記事:
· · · ·
ひと昔前では本当に考えられなかったことですね。
さて、ひと昔前はM&Aと言えば、身売りとか乗っ取りとかロクなイメージがなかったものですが、それはあくまでもひと昔前のお話。これがふた昔前、というか戦前は全く逆に日本は世界トップクラスのM&A先進国だったのをご存知でしょうか?
実際のところ、戦前の企業家達は今よりも遙かにM&Aの効果を理解していました。一般に考えられているのとは全く逆に、かつての日本は一大M&A大国だったのです。
▼ 日本のM&Aは大阪から始まった
日本のM&Aは、1889年大阪の北浜銀行の頭取だった岩下清洲(後の近鉄、阪急社長)が 『地方色の強い中小企業が多い紡績産業が、国際競争力をつけるには企業合同(M&A)によって企業基盤の強化を図らなければならない』と語り金融機関主導で企業再編を進めようとしたことを嚆矢とする、とされています。
その後こうした風潮は益々強くなり、日露戦争後に商工大臣になった清浦奎吾などは『全ての企業がM&Aによって国際競争力をつけるべきである』とまで語ったほどです。
こうした流れの背後には2つの理由があります。
第一は、競合する中国やインドの紡績産業の台頭によって日本の当時の主力産業であった紡績業が競争力を失い、輸出が頭打ちになったことです。加えて日清戦争後の原料価格の高騰に加え、賃金の上昇により国内生産のコストがあがったことも痛手でした。
まるで現代の日本を見ているようですが、当時の経営者がこの難局を打破する方法として選んだ道がM&Aだったのです。
· · · ·
提供情報:
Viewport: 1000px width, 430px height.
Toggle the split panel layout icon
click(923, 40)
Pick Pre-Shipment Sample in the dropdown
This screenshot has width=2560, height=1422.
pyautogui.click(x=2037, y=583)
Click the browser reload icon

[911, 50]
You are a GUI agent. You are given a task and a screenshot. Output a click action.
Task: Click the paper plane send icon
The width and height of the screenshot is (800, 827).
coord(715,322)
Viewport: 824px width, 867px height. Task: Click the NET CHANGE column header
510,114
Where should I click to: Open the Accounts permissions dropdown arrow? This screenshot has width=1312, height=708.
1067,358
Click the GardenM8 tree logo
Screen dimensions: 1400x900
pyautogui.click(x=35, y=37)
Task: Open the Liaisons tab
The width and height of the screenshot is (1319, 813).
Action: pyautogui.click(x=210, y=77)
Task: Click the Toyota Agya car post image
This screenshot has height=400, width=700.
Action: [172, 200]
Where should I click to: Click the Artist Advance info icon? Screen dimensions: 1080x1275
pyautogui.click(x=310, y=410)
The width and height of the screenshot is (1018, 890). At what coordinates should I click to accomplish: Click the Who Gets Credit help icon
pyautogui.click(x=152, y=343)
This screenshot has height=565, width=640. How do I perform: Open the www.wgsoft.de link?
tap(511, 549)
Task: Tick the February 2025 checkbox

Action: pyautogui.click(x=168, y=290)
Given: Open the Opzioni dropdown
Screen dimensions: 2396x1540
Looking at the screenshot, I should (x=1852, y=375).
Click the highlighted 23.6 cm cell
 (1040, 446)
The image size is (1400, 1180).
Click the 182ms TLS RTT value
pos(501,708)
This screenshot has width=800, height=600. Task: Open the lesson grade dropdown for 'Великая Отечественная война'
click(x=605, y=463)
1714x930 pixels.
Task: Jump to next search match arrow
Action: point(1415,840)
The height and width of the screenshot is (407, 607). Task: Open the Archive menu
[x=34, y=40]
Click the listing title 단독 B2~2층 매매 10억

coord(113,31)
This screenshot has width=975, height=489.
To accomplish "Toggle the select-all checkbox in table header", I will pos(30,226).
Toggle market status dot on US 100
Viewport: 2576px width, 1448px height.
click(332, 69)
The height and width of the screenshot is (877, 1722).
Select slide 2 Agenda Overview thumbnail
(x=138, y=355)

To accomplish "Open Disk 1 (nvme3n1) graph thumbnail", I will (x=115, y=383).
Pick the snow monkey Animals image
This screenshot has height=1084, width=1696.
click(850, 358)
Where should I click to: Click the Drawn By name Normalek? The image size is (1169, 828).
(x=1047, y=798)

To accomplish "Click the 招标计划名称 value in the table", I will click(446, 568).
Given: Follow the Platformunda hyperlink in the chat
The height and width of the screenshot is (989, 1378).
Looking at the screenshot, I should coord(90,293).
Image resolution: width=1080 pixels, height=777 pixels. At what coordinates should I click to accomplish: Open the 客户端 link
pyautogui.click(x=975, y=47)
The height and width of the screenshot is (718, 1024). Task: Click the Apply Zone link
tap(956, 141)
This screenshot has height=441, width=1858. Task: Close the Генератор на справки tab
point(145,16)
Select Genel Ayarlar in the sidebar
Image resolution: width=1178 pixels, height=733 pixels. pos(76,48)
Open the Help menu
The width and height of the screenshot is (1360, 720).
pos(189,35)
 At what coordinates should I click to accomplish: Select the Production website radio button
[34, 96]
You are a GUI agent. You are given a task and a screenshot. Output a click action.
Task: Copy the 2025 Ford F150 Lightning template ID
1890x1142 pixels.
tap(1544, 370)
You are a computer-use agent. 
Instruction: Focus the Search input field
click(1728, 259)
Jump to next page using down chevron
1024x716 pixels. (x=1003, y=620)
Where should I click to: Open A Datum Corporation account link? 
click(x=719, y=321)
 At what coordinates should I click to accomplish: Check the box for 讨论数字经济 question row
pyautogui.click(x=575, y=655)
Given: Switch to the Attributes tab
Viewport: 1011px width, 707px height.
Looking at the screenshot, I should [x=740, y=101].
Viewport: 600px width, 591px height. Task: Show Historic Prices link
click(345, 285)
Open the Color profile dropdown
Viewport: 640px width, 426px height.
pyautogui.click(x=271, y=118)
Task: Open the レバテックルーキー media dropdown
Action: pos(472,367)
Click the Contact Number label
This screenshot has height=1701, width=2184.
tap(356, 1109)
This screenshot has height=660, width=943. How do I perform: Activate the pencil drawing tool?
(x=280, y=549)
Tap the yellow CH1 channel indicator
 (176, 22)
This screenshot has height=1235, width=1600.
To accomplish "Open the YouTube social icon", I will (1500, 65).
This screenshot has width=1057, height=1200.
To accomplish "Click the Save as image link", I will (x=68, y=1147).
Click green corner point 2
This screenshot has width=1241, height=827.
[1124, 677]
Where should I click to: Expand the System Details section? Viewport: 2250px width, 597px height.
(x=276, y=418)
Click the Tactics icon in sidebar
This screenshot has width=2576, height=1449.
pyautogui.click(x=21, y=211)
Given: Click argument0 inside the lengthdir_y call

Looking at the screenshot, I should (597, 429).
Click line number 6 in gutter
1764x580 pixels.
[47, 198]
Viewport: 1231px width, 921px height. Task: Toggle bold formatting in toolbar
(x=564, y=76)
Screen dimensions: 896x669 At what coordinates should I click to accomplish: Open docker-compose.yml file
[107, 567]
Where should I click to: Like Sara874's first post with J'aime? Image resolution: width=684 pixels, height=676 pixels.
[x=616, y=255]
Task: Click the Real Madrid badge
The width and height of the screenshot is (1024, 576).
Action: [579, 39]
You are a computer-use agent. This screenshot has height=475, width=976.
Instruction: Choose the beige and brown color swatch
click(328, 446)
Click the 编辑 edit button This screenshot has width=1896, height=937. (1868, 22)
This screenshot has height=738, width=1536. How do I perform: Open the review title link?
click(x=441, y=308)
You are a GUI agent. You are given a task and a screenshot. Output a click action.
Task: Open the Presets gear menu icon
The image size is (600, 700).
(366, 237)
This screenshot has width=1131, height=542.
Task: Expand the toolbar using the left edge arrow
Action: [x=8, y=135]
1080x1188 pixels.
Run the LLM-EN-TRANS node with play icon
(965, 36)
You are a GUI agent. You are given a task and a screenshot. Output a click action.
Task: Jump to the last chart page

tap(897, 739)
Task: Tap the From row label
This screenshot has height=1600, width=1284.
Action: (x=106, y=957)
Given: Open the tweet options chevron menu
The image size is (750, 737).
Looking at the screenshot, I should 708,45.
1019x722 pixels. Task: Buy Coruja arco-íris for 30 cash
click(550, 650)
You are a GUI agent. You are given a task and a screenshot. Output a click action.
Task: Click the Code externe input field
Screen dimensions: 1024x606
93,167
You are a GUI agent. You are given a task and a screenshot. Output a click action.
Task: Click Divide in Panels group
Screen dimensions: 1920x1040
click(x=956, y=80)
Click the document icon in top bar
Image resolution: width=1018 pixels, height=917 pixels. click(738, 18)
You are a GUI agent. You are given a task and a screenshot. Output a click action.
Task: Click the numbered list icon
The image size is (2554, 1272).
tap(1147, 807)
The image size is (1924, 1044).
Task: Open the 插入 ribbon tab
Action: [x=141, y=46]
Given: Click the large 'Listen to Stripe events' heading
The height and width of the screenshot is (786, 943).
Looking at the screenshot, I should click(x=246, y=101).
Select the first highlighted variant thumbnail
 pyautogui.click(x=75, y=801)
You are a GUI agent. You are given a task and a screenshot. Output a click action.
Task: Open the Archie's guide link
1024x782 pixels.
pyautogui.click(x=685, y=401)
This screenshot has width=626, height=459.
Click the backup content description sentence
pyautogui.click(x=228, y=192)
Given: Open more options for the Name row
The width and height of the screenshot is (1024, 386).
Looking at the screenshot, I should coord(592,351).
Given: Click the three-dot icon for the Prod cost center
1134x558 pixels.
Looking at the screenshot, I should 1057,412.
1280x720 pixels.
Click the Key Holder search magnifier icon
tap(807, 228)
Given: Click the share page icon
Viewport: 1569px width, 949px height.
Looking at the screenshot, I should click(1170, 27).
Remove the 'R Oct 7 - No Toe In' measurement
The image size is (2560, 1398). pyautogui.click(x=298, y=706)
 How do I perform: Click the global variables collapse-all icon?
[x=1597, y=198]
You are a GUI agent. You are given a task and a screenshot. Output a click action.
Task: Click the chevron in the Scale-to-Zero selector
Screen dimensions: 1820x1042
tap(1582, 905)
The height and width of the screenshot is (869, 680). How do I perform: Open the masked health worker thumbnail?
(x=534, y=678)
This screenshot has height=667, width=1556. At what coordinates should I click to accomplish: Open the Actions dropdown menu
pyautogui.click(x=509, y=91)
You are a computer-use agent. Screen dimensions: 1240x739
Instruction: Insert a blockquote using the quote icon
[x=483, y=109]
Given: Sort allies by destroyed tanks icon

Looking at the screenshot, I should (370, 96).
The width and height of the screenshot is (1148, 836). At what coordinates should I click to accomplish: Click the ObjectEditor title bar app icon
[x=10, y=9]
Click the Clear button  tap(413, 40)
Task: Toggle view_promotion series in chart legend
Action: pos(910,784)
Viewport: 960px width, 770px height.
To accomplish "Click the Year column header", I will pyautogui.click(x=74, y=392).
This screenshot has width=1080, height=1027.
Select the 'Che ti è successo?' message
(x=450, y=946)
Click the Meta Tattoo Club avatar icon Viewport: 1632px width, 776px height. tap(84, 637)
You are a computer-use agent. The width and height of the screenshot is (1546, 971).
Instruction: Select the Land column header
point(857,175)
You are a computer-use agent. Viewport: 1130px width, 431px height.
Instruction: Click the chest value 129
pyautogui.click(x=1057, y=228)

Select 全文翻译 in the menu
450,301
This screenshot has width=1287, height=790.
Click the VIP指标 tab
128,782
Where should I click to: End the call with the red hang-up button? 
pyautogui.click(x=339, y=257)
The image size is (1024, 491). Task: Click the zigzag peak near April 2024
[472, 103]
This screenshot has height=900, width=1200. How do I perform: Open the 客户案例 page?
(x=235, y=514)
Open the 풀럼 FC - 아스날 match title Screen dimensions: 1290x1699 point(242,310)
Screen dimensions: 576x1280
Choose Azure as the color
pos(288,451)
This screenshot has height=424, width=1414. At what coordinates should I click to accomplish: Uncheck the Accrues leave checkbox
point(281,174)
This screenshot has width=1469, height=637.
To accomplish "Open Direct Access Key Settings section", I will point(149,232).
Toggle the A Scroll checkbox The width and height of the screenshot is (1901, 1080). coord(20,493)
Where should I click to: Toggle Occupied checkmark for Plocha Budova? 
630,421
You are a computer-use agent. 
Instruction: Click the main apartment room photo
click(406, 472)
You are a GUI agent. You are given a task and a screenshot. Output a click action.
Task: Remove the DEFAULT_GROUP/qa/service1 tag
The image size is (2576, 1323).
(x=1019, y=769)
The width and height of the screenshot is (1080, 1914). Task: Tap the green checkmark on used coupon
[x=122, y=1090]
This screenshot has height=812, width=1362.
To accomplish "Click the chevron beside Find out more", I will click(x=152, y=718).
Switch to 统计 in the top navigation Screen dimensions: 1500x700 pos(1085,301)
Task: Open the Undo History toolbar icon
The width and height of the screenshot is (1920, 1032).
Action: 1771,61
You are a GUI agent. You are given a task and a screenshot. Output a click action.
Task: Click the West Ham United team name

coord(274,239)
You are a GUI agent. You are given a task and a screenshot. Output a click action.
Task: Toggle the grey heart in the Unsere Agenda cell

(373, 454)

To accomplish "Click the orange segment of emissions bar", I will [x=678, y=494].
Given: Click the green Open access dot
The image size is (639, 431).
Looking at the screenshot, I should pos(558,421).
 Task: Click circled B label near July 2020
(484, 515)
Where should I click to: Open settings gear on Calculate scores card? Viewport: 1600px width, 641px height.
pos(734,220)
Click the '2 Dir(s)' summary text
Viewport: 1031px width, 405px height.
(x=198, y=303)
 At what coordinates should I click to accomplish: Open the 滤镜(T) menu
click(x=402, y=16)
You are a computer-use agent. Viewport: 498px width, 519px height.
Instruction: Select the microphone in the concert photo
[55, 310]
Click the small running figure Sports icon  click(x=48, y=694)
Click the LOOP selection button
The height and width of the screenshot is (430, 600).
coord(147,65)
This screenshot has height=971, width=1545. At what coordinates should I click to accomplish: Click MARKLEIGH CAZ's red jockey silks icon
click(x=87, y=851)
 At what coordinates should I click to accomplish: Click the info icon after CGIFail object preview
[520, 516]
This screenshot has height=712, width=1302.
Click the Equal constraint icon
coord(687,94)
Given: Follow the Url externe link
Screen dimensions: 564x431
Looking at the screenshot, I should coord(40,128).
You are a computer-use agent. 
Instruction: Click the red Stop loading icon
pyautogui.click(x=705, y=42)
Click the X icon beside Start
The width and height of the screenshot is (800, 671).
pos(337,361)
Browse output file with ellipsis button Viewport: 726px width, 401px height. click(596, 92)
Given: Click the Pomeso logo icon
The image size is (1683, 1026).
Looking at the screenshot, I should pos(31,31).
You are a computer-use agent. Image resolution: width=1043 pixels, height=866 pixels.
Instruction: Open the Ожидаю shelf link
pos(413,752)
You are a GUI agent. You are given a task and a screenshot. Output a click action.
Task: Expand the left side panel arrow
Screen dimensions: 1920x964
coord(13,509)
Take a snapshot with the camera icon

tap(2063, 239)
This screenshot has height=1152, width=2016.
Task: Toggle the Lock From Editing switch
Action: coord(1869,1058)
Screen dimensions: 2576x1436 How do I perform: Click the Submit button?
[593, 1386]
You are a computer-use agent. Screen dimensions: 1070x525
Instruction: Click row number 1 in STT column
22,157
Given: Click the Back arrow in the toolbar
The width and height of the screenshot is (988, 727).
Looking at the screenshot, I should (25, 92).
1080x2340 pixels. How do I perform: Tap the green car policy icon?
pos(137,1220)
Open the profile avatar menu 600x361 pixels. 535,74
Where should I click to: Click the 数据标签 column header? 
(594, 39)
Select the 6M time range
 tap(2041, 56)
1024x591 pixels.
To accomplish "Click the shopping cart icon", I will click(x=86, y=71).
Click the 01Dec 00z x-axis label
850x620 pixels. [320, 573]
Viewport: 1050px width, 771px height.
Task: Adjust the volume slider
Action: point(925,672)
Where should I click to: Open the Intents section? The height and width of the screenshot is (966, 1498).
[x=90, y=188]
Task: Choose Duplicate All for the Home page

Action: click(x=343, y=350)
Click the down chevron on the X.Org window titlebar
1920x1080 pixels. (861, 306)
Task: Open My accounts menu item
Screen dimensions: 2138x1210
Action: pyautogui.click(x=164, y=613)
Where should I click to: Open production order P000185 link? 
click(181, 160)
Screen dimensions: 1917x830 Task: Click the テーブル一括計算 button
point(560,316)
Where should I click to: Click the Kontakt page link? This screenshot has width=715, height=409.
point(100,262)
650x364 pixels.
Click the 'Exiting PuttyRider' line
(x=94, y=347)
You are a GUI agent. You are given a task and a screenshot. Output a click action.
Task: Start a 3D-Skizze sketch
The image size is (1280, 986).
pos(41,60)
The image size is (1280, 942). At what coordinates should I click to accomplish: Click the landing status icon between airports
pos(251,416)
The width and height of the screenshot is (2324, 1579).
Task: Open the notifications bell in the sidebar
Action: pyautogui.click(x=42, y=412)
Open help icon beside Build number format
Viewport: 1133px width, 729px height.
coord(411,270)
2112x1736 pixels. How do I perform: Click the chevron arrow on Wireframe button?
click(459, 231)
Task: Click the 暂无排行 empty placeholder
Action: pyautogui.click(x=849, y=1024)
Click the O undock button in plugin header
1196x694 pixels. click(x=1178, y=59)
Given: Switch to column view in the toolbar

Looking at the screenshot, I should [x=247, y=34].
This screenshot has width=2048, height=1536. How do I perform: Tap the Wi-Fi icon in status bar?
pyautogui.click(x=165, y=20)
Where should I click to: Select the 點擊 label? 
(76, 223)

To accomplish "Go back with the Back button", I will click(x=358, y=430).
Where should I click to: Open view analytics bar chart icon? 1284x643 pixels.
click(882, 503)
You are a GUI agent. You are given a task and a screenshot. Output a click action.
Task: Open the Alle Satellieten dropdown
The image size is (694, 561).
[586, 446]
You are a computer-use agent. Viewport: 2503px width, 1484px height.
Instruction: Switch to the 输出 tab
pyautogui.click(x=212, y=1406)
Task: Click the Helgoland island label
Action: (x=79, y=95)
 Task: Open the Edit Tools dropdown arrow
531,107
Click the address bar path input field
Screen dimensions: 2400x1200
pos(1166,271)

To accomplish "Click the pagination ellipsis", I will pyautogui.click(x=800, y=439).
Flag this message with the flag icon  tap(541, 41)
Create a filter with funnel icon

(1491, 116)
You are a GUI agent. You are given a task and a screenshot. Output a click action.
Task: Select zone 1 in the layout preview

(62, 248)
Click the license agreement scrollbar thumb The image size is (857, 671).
· · · ·
作業内容:
[1] 戦前の日本のM&Aについての記事から、「実際のところ、戦前の企業家達」を含む語句で始まり「があがったことも痛手でした。」で終わる部分を、一字一句変えずに再掲してください。
[2] 戦前の日本のM&Aについての記事の続きを、最後の文の後から書くこと。
一覧は別の出典から取ったものです。

回答:
[1]
実際のところ、戦前の企業家達は今よりも遙かにM&Aの効果を理解していました。一般に考えられているのとは全く逆に、かつての日本は一大M&A大国だったのです。
▼ 日本のM&Aは大阪から始まった
日本のM&Aは、1889年大阪の北浜銀行の頭取だった岩下清洲(後の近鉄、阪急社長)が 『地方色の強い中小企業が多い紡績産業が、国際競争力をつけるには企業合同(M&A)によって企業基盤の強化を図らなければならない』と語り金融機関主導で企業再編を進めようとしたことを嚆矢とする、とされています。
その後こうした風潮は益々強くなり、日露戦争後に商工大臣になった清浦奎吾などは『全ての企業がM&Aによって国際競争力をつけるべきである』とまで語ったほどです。
こうした流れの背後には2つの理由があります。
第一は、競合する中国やインドの紡績産業の台頭によって日本の当時の主力産業であった紡績業が競争力を失い、輸出が頭打ちになったことです。加えて日清戦争後の原料価格の高騰に加え、賃金の上昇により国内生産のコストがあがったことも痛手でした。

[2]
そんなわけで最初のM&Aブームはまず紡績業で起こりました。
現在残っている記録によると、1939年まで少なくとも鐘淵鐘紡(カネボウ)が20件、富士瓦斯紡績14件、王子製紙13件、東洋紡績13件のM&Aを行ったと記されています。
ことに鐘淵紡績は1900年の不況時に、再生型M&Aによって九州紡績、中津紡績、博多紡績を次々と合併、九州のマーケットを完全に手中に収め、わずか10年間で其の規模を21万鐘から46万鐘にまで拡大させました。
こうしたM&Aのは概ね大きな成果を収め、特に不景気下でM&Aを活用して巨大化した鐘淵紡績は、一時日本最大の企業になるまでになったのです。
明治初期に数百社存在した紡績企業は昭和初期にはほぼ6大企業に集約されました。こうしてM&Aによって強化された戦前日本の紡績業は世界最強を誇り、1936年にはイギリスを抜いて世界シェアトップとなるまで発展するまでになったのです。